Incorrect. Based on the documentation new (by default) does setup
work analogous to alloc and then invokes init before returning the
object. It does not actually use the alloc method, though, which
means it's entirely possible for new to not be equivalent to an
alloc/init pair.
The only ways it could be different are:
1. If +new does not in fact call +alloc, but only does something
equivalent, then if a subclass overrode the +alloc method but didn't
also override +new, then it would behave differently. Do any classes
actually override +alloc? If so then that might be a good reason not
to use +new.
1. As I noted above, new is documented to perform setup *equivalent
to* alloc. It is not, in any place I've found, documented to invoke
alloc.
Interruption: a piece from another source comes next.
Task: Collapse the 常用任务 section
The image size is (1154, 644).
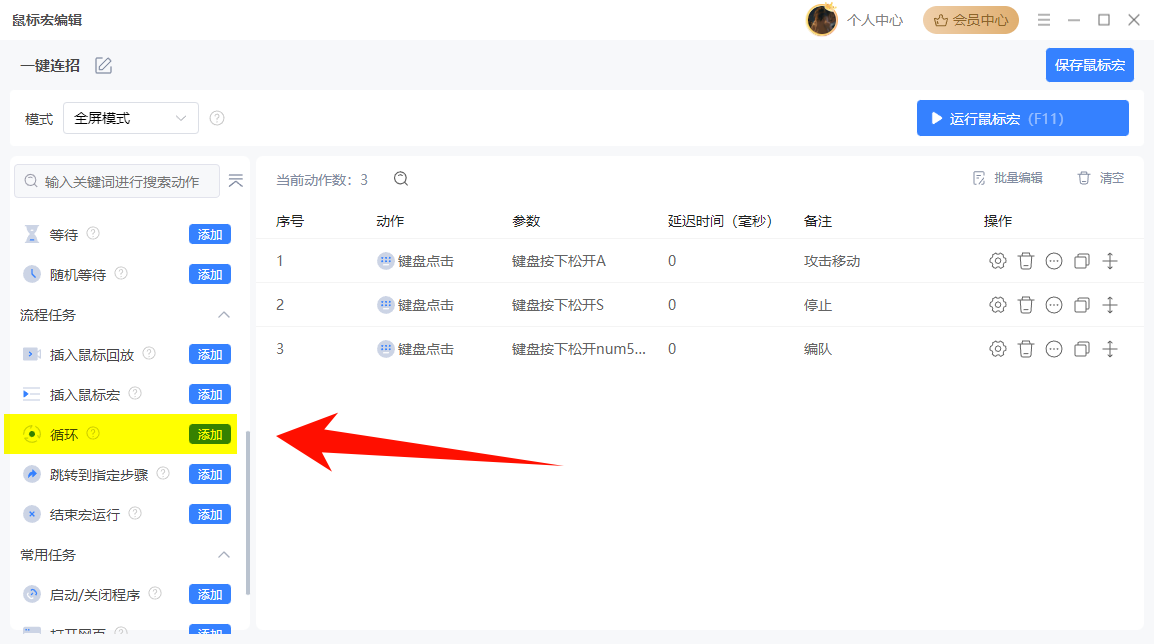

It is certainly not required to in 3rd-party code. Therefore
assuming that it *does* call alloc is an error. It remains an error
even if one can identify specific circumstances under which it's true.
2. Whether or not any classes *do* override alloc is irrelevant.
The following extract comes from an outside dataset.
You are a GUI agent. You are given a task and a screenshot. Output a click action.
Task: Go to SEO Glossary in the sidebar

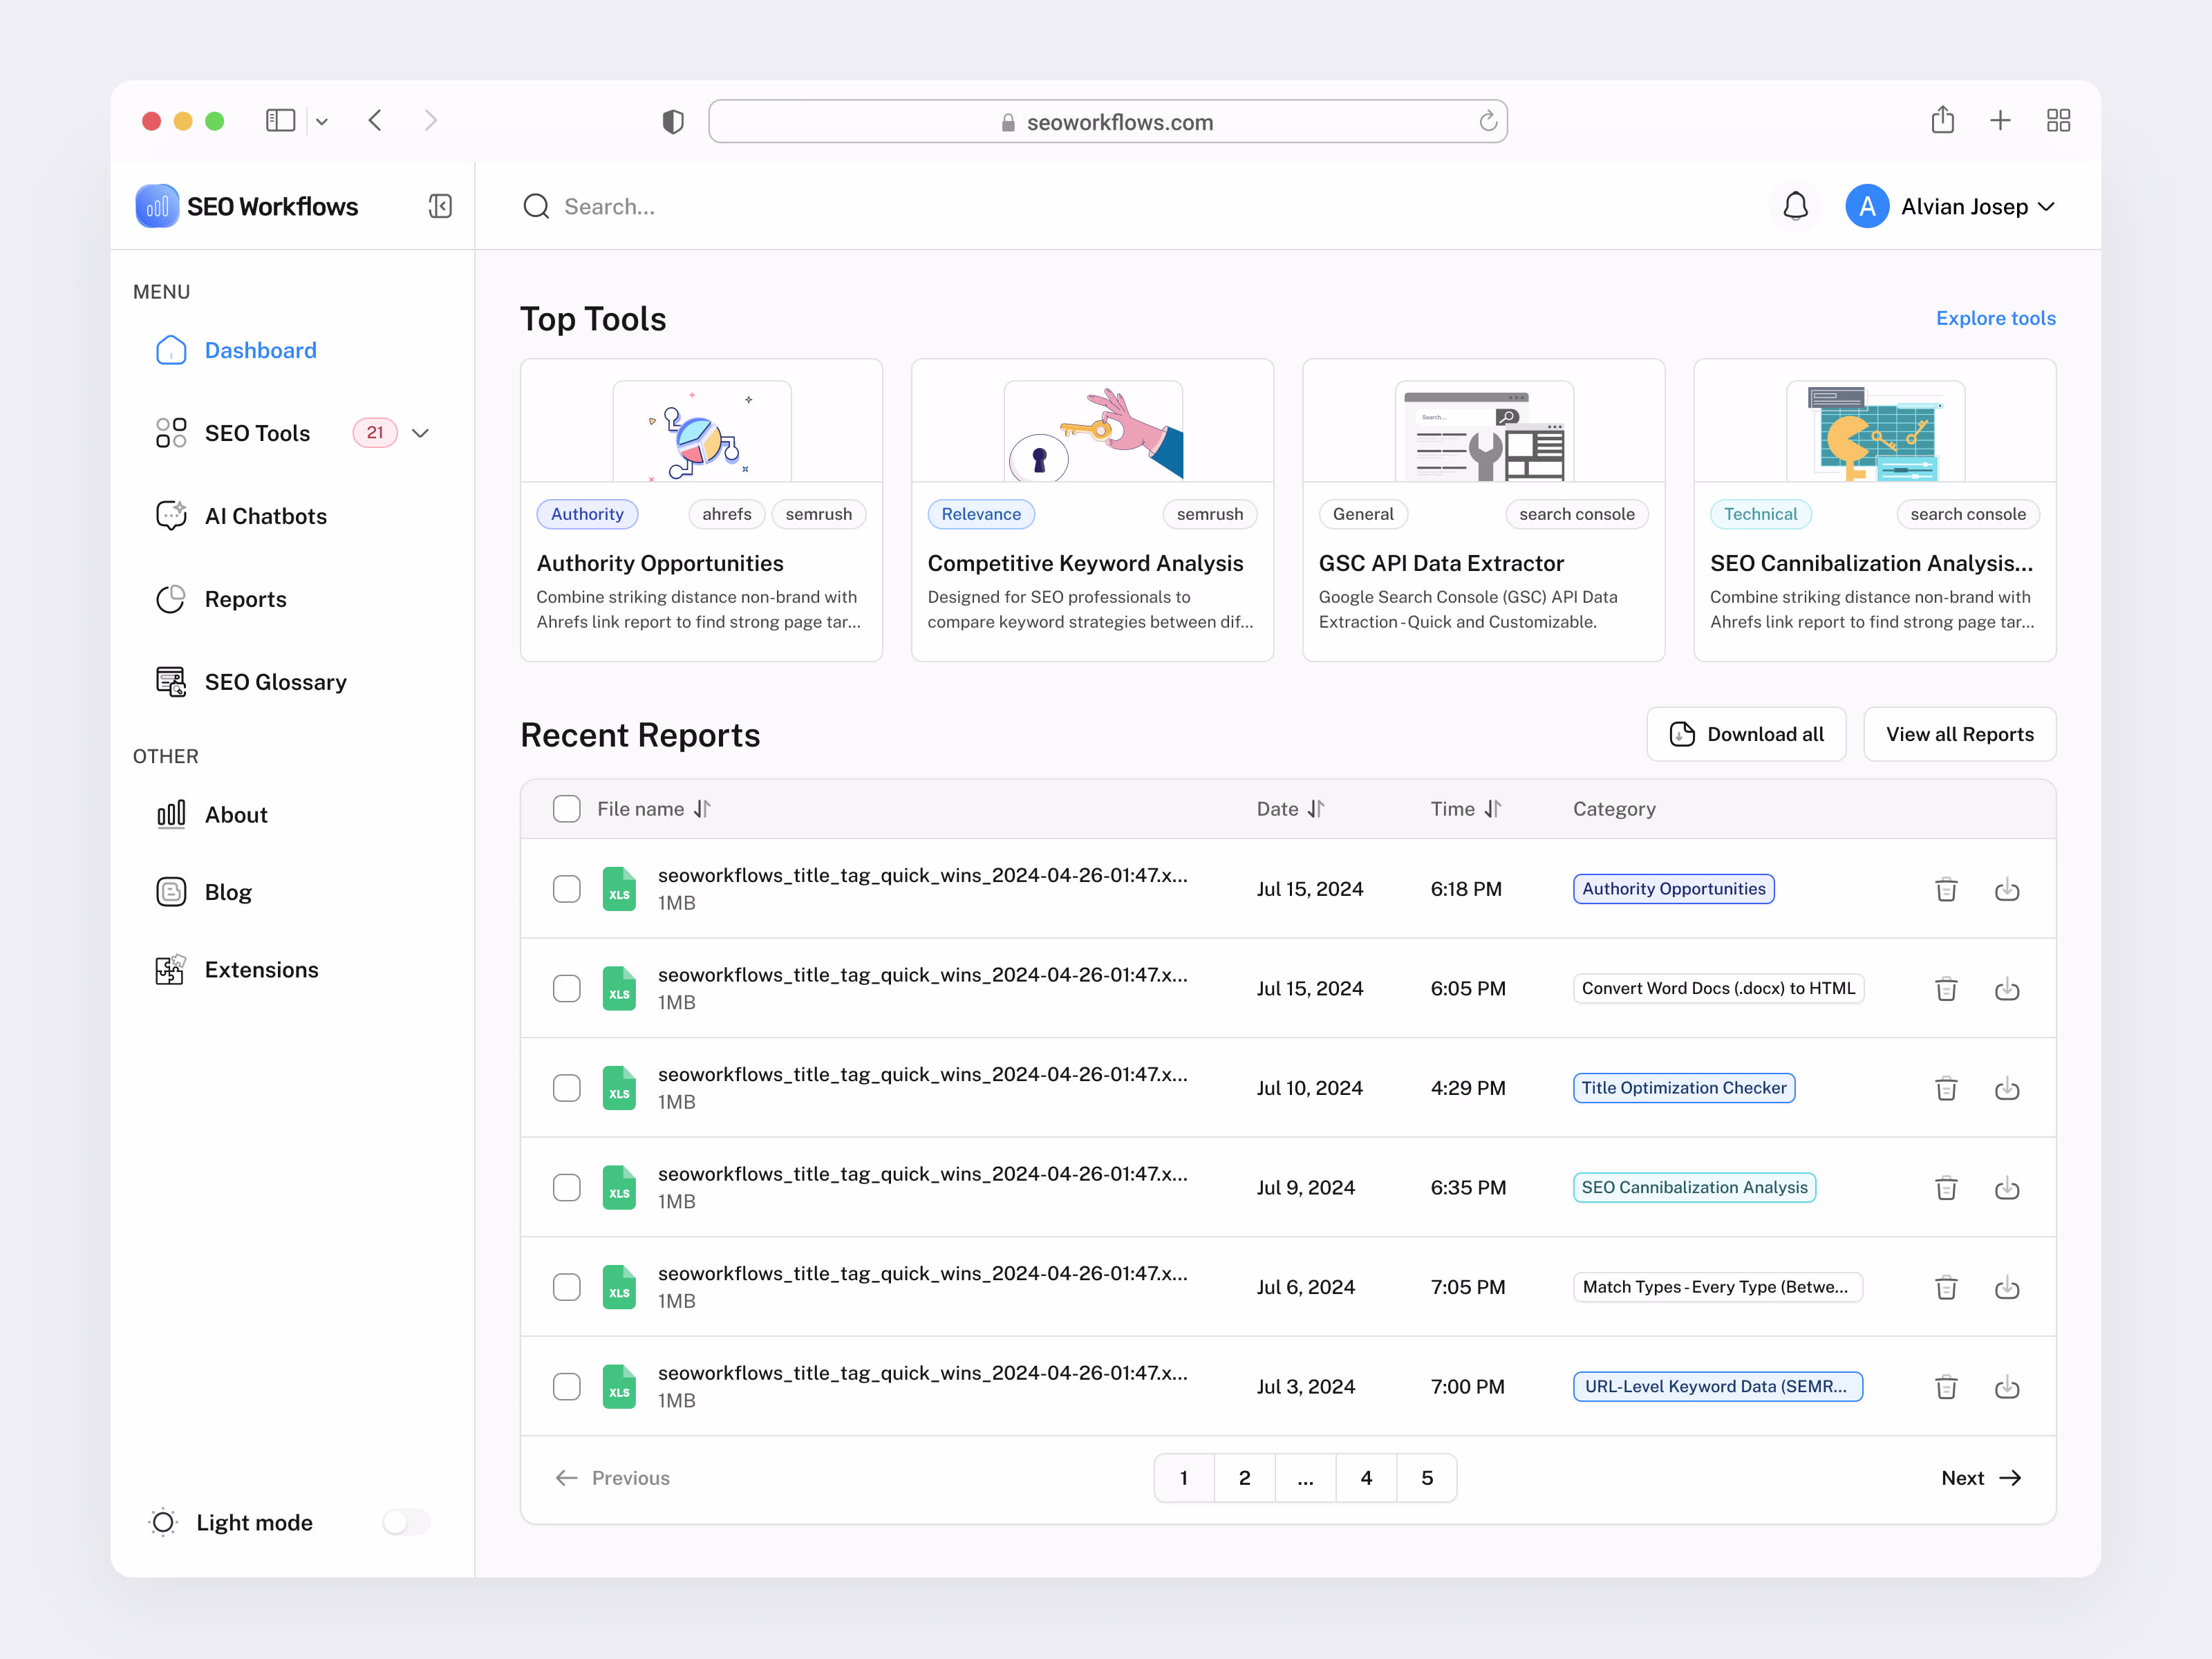pyautogui.click(x=275, y=682)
What's relevant is that they *can* so assuming that they don't is an
error.
Within the last couple of days, someone on
comp.sys.mac.programmer.misc asked about a problem they had with some
code that was written several years ago and had since been recompiled
successfully on a number of different hardware and software
configurations but failed on OS X. His problem turned out to be an
assumption that two globals that happened to be declared sequentially
would be adjacent and in the same order as memory. I don't imagine
there's anyone on this list who would think that was a reasonable
assumption, but it's one that he made and that worked for him for
years, such that when he hit a situation where it didn't work he
started looking in the wrong place for an explanation. An explanation
that wouldn't have even been needed if the assumption hadn't been
made in the first place. This assumption - that new is always going
to be equivalent to alloc/init - is not really any more well-founded.
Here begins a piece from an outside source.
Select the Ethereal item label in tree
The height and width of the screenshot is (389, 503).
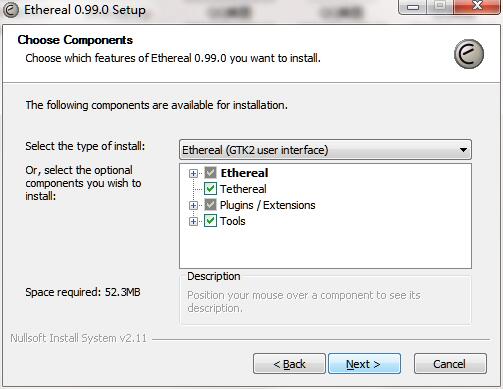point(244,173)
I'll turn the question around, though: What's a good reason *to* use
new? It saves 8 keystrokes over an alloc/init pair each time, but
does that really gain you anything? What portion of a typical source
base is going to consist of alloc/init pairs as opposed to code that
doesn't involve allocations, that invokes a more complex initializer
or that uses the autoreleased factory methods? Will you write
+newFooWith... methods to wrap every -initWith... method or will the
default initializer be exceptional? If you do write those wrappers,
will you still have saved keystrokes?